Marshall presents his case for preserving the Arcadian at a meeting of the Landmark Preservation Commission (LPC), where the fate of the Arcadian would be decided once and for all. When Ted is called up to present his opinion, Future Ted explains how difficult it was for him to come to his decision.

Ever since Zoey had explained how she had grown up in the Arcadian, Ted had sided with her, hoping to keep their relationship strong. However, Barney learns from his boss Arthur Hobbs that not only will Ted be fired if the project does not go through, but Barney will also be fired for having suggested Ted as the architect in the first place.

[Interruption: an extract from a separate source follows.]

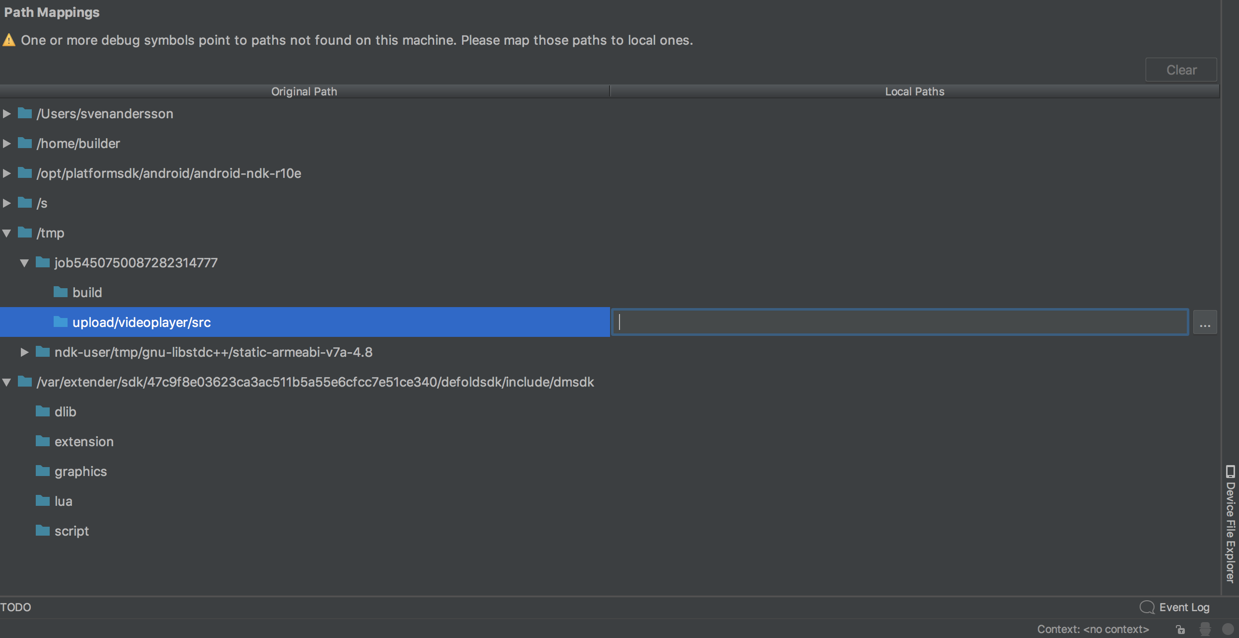Viewport: 1239px width, 638px height.
Task: Collapse the job5450750087282314777 node
Action: point(24,263)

When Ted hears of this, he refuses to budge, but Robin explains that no matter what happens to the Arcadian, his relationship with Zoey will end badly: Zoey will feel betrayed if the Arcadian is not accepted as a landmark, otherwise Ted will blame Zoey for ruining his own dreams.

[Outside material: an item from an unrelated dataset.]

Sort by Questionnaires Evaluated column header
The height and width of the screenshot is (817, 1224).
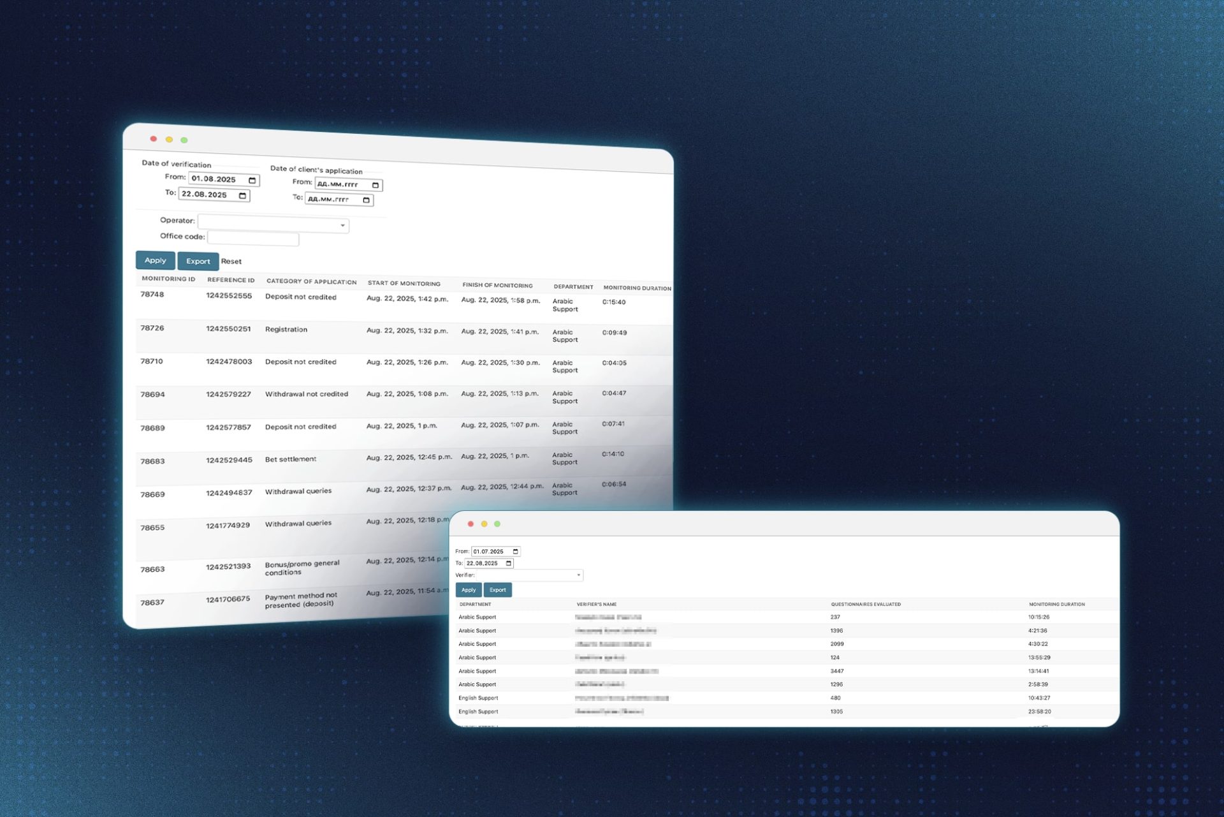coord(865,604)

Ted soon has a dream with Barney dressed up as the original architect of the Arcadian. He convinces Ted that the Arcadian must go, as being able to design a building in New York would undoubtedly help his career and future. The next day at the LPC meeting, Ted ultimately says he does not wish for the Arcadian to be preserved. This prompts Zoey to present voice recordings of Ted saying how he was in support of the Arcadian's preservation, particularly mentioning its ornate stonework of a lion head.

With the LPC poised to give a decision the next morning, Ted is saddened to realize they will vote to preserve the Arcadian, causing him and Barney to lose their jobs. However, Lily comes up with a plan to have the Arcadian demolished. They go to Hobbs to explain their plan, but Hobbs is upset about losing everything, including his dog Tugboat, to his divorce. Marshall hugs Hobbs to comfort him, resolving their feud, and Lily then explains her plan on the condition that Ted and Barney keep their jobs, but Future Ted says that he cannot mention the specifics for legal reasons.

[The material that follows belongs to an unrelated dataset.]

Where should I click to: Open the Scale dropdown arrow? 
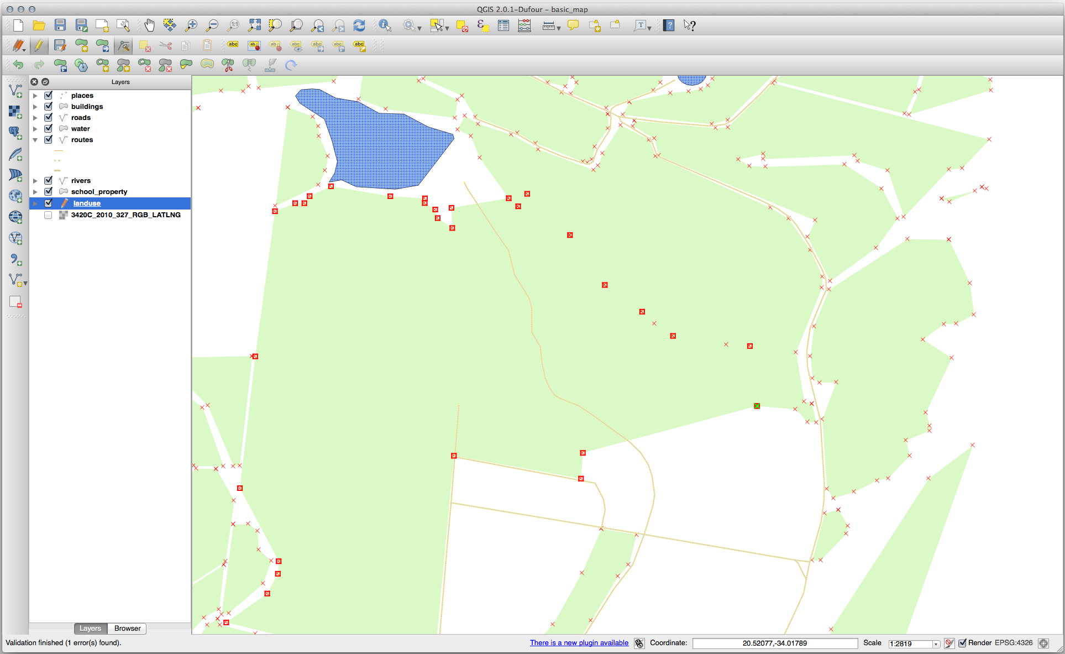pos(936,644)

The next day, the LPC explain although they had been persuaded by Ted's description of the lion head stonework to preserve the Arcadian, the lion head had vanished the night before (the group got two construction workers to remove it), thus prompting them to ultimately decide not to preserve the Arcadian. Realizing what has happened, Zoey angrily confronts Ted; when he says sometimes things have to fall apart to make way for better things, she silently storms out on him, ending their relationship.

Later that night, Ted calls Barney so Barney can complain about Zoey. However, Barney admits that Zoey may have been right about the lion head, which he had mounted on a wall in his room.

==Reception==
The A.V. Club's Donna Bowman gave the episode a B+ rating. TV Fanatic rated the episode 3.5 out of 5 stars. IGN, in its review, said "The one thing I will take away from this episode, however, is Ted's last line to Zoey: "Sometimes things have to fall apart to make room for better things." That's what I'm going to believe this episode was, the Ted/Zoey story falling apart to make room for the better stories in the last couple episode of the season." Uproxx said, "What the hell was that? And how did they not only think this was a good idea at the start of the season, but as it became clear early and often how much it wasn’t working? Even if they had Jennifer Morrison under contract for more episodes than the character wound up being worth, they could have pivoted and made lemonade out of this – turned Zoey into an outright villain or something to keep her around while embracing the loathsomeness of the character. Instead, they just kept scrambling and scrambling and scrambling to make it work, and even the promise of an epic break-up didn’t really come to pass, as things closed with a whimper."

This is the least viewed episode of the entire series, and only earned 6.41 million viewers.